La comparazione tra i tempi del processo italiano e quelli di altri Stati europei è stata effettuata dal Cepej (commissione per l’efficienza della giustizia della Ue). L’ultimo report è stato diffuso nel novembre scorso e si basa su dati del 2018. A questa data gli esperti di Bruxelles avevano stimato la durata media di una causa civile in Italia nei suoi tre gradi di giudizio (tribunale, Corte d’Appello, cassazione) in 2.655 giorni, pari a 7 anni e tre mesi. In Francia lo stesso iter richiede 3 anni e 4 mesi (1.2212 giorni), in Spagna 1.238 giorni e in Svezia 377 giorni. L’Osservatorio del ministero della giustizia italiana fornisce dati più aggiornati, al 2020 ma riguardanti solo ai primi due gradi di giudizio: per una causa civile ordinaria o di lavoro tra tribunale e Corte d’Appello è necessario attendere 1.310 giorni , circa 3 anni e mezzo.
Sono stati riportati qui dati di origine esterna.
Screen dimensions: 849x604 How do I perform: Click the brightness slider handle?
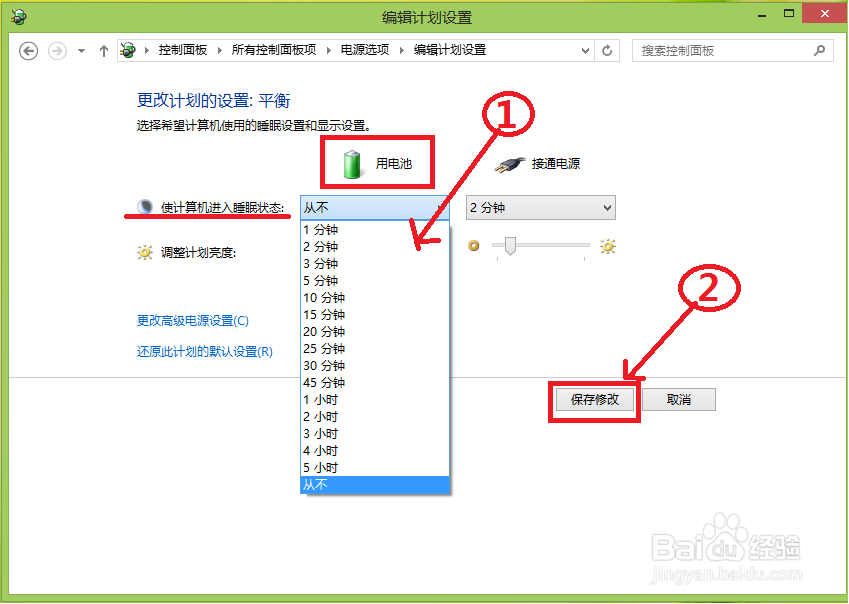(x=510, y=246)
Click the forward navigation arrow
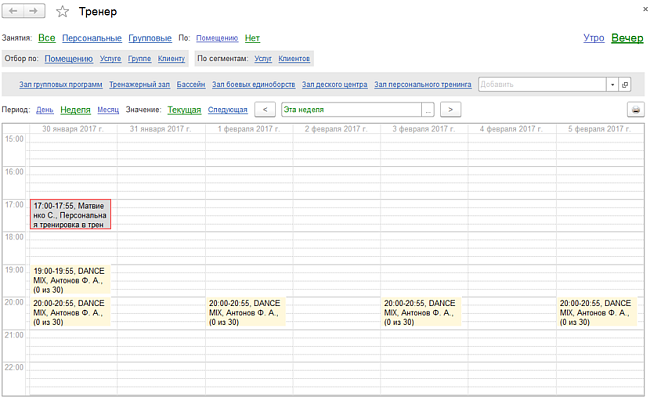650x400 pixels. click(34, 11)
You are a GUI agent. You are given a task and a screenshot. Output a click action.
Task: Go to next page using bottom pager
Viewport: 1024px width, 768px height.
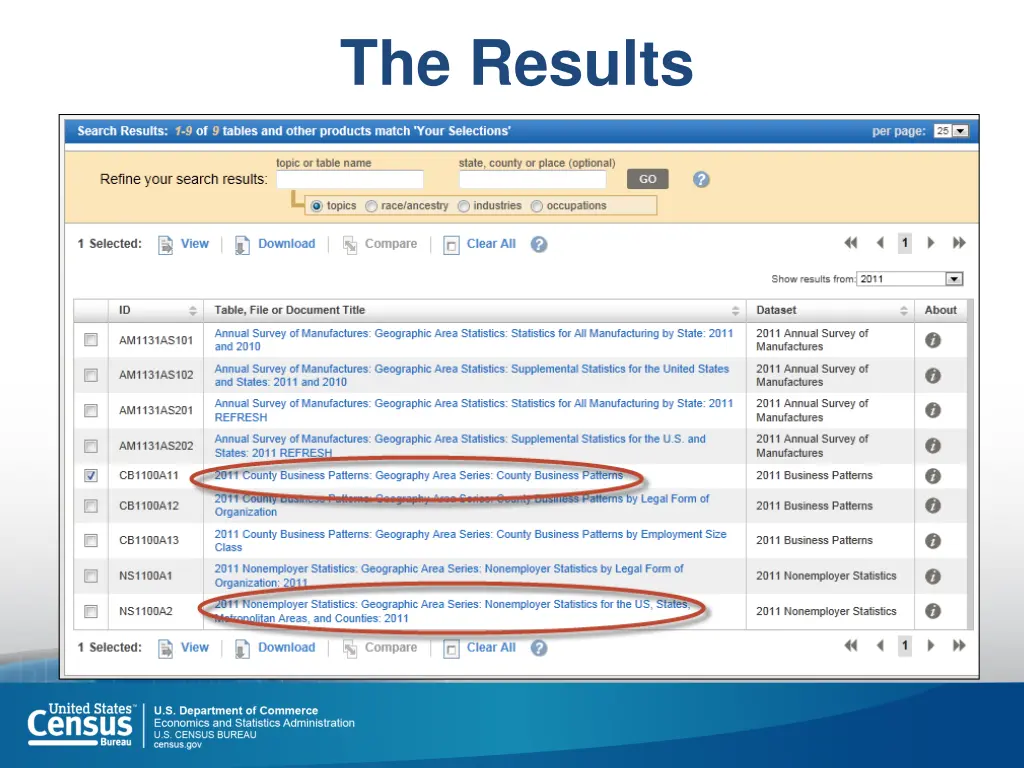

La stessa fonte avverte che l’«arretrato» dei processi , dopo anni in cui era andato lentamente calando, è tornato a crescere , segnando nel 2020 un +3,1% .
Anche nel settore della giustizia penale l’anno del Covid ha coinciso con una crescita dei processi pendenti, seppur lieve: sono infatti passati da 1.152.000 a 1.185.000 dopo anni di calo costante. Secondo dati del 2019 tra indagini preliminari e sentenza della Cassazione occorre attendere in questo caso 1.600 giorni, con punte superiori ai 2.200 a Roma, Napoli e Reggio Calabria. Sempre secondo il rapporto Cepej in Italia sono necessari 310 giorni per una sentenza penale di primo grado contro i 117 della Germania o i 163 della Spagna o i 72 della Gran Bretagna.
La ministra Cartabia, come detto, ha proposto di abbattere drasticamente i tempi di attesa, tanto nella giustizia civile, quanto in quella penale. Parlando ai capigruppo della commissione giustizia della Camera il 10 maggio scorso, la guardasigilli ha confermato di voler tagliare il percorso dei tre gradi di giudizio del 40% in campo civile e del 25% in quello penale. «Il fattore tempo – ha detto la ministra in quella sede – è al centro delle preoccupazioni dei cittadini, delle istituzioni europee, degli attori economici. Il fattore tempo è e deve essere al centro delle proposte di riforma che stiamo intraprendendo». Disfunzione che genera due problemi: molti processi vengono annullati dalla prescrizione e vine violata il fondamentale diritto dei cittadini sulla ragionevole durata dei processi.